299歩道はどうなるか 

 この写真の場所は、国道299を滝不動を越していってすぐのところです。歩道が1メートルほど切れています。そこには1本のヒノキの大木があり、さらにその根元から深く切れ込んで傍を流れる沢に落ち込んでいます。

 ここは、この地形から完全に歩道がなく、ないだけでなく人が歩くスペースもありません。滝不動から斎場までの約1キロの間には歩道があったりなかったりし、数百メートルの一部区間が立派な歩道だけにアンバランスが目立ちます。この立派な歩道がなければ、こんな山間地だから歩道がなくてもそれを疑うことにはならないと思います。

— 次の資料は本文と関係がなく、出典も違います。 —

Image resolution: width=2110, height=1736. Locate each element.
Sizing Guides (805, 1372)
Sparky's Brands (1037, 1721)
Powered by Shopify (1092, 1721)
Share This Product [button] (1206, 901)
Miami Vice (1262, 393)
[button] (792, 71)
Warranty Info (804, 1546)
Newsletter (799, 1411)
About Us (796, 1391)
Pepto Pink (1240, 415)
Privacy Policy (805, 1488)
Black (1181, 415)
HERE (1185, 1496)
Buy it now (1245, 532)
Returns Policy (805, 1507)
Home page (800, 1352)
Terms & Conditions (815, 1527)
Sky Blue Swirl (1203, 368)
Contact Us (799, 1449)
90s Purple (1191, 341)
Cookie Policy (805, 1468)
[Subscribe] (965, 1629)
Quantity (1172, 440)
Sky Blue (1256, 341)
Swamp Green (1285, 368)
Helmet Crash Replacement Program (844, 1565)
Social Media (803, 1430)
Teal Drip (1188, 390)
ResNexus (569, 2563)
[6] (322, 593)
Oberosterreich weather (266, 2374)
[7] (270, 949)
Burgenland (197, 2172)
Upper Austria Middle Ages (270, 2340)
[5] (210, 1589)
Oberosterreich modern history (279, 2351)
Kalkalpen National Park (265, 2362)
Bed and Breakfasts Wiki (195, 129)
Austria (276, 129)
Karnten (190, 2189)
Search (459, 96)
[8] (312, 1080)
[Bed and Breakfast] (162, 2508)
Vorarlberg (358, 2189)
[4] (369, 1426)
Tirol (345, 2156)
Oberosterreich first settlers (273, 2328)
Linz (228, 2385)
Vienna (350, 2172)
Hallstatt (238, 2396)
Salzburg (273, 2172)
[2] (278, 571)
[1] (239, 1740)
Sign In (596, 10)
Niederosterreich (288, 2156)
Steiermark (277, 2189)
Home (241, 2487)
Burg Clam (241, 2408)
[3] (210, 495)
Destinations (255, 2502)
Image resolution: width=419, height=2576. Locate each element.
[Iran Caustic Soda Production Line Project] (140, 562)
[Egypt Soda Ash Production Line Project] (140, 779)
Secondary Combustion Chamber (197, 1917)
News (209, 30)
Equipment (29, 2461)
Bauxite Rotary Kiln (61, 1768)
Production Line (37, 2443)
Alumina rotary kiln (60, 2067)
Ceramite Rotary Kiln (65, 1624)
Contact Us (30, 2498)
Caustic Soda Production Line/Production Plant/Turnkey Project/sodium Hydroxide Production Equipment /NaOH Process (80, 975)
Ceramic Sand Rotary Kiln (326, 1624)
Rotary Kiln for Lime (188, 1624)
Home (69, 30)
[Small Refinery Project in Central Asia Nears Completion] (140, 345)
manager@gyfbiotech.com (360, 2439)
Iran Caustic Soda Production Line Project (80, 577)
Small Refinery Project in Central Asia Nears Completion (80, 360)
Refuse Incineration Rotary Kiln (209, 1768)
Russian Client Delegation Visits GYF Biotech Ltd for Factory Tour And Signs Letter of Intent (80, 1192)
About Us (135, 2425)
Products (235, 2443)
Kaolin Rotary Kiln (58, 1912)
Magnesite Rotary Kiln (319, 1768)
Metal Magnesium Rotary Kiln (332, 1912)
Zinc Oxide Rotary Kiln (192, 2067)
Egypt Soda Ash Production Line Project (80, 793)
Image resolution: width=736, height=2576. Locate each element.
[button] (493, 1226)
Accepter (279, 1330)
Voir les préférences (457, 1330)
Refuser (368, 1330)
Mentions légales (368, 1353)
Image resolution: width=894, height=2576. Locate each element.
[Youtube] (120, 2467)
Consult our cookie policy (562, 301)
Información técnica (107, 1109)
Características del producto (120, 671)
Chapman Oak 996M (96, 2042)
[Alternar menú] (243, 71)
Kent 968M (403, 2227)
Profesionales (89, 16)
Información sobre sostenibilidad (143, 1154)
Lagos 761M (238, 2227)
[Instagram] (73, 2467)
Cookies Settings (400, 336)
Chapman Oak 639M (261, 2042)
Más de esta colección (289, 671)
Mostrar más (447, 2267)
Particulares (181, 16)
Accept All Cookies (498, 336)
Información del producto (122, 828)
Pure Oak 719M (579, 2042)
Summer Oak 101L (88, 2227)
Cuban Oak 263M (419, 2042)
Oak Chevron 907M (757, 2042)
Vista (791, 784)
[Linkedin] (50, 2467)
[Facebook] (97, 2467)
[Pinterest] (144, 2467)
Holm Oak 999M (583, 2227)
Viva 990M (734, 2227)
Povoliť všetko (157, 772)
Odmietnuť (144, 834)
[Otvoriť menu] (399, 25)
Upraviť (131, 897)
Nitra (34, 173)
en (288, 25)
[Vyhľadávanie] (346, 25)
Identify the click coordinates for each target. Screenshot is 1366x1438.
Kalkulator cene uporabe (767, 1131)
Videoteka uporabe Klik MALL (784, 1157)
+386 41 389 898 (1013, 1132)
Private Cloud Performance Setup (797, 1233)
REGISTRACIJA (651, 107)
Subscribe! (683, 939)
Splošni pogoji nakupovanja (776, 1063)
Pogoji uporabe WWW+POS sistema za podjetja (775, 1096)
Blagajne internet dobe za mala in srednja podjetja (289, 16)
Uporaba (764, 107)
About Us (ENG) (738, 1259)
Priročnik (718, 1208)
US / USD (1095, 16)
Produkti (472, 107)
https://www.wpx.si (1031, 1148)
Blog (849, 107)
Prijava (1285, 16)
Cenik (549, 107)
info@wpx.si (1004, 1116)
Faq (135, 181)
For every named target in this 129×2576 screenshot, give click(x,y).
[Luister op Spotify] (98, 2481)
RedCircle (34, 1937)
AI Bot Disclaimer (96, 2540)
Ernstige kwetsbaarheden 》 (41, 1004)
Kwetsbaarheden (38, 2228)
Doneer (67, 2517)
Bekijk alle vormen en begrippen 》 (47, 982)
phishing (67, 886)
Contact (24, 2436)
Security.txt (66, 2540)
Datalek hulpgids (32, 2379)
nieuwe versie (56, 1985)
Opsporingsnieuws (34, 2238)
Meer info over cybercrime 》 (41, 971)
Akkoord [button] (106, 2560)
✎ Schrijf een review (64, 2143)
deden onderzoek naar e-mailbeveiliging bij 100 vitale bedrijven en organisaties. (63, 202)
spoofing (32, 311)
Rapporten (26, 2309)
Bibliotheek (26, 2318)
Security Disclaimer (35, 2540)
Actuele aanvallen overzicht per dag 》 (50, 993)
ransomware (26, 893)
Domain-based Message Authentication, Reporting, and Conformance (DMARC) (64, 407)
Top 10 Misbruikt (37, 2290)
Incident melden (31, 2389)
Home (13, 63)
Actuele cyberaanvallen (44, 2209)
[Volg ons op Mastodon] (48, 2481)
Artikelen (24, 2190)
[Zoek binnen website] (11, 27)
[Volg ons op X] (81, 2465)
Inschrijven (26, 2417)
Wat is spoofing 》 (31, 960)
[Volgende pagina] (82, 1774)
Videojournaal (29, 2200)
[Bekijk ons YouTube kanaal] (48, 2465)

 この歩道の構造になったのはもうずっと昔のことです。最近までこんな不自然な歩道であっても問題になりませんでした。一部の歩く人からは危険視する声もありましたが、車での通過者である大半の武蔵台住民は気にもしなかったと思います。
 また武蔵台はスーパーから郵便、病院まで生活の利便一切が団地内で済ませる構造でしたから、地域をつなぐ主要道を歩くことなど当初から視野にはありませんでした。
 それが巡り巡って、高齢化社会進行の余波をうけ、スーパーの撤退という予想もしていなかった事態に直面したのでした。さらにひと山超えた目と鼻の先に、中堅スーパーと人気100円ショップの新規出店があり、ここに武蔵台住民が買物に向かうことになりました。車の免許のない人は歩いていかざるを得ませんが、この危険な国道です。
 “買物難民”などとマスコミに3度も取り上げられ、危険な国道を避けてイノシシが出る山道を買物に向かうシーンも放映され、自ずと、歩道のない状況が注目されるようになりました。私もNHKで放映された自治会集会でこの国道の危険性について少々過激に触れました。
 この写真を撮ったのが8月16日、念のために撮っておこう、と思っったのでした。マスコミに報道され、住民も声を上げ地域の要求が形になり始めました。何かの変化があるかもしれないと予感したからです。